» **What you need to do**: All of the listing below must be repeated word for word. Pictures are the only thing to omit.

» **Material for this exercise**:
───

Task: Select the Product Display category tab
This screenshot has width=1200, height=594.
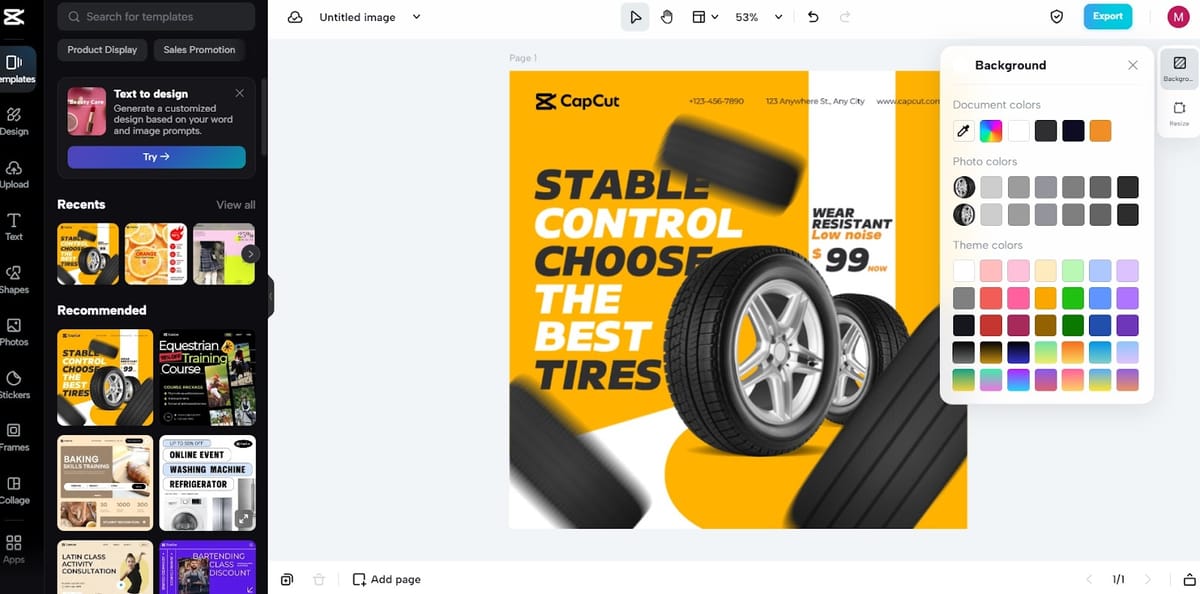Action: tap(103, 50)
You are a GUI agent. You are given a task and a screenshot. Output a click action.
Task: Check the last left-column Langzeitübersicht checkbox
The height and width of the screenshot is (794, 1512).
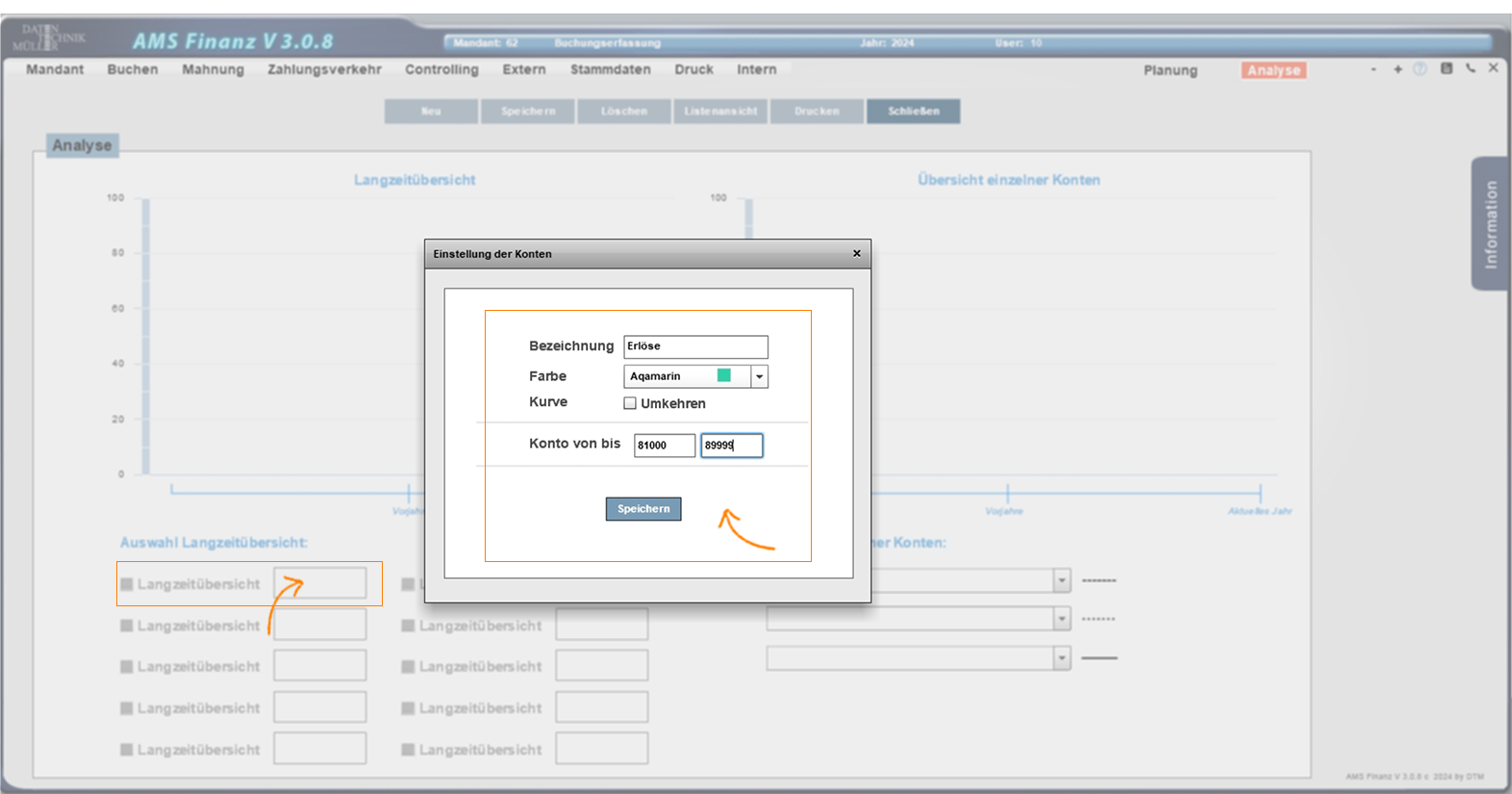[x=127, y=750]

───

» **Exercise output**:
Task: Select the Product Display category tab
This screenshot has width=1200, height=594.
Action: tap(103, 50)
You are a GUI agent. You are given a task and a screenshot. Output a click action.
Task: Check the last left-column Langzeitübersicht checkbox
The height and width of the screenshot is (794, 1512).
[x=127, y=750]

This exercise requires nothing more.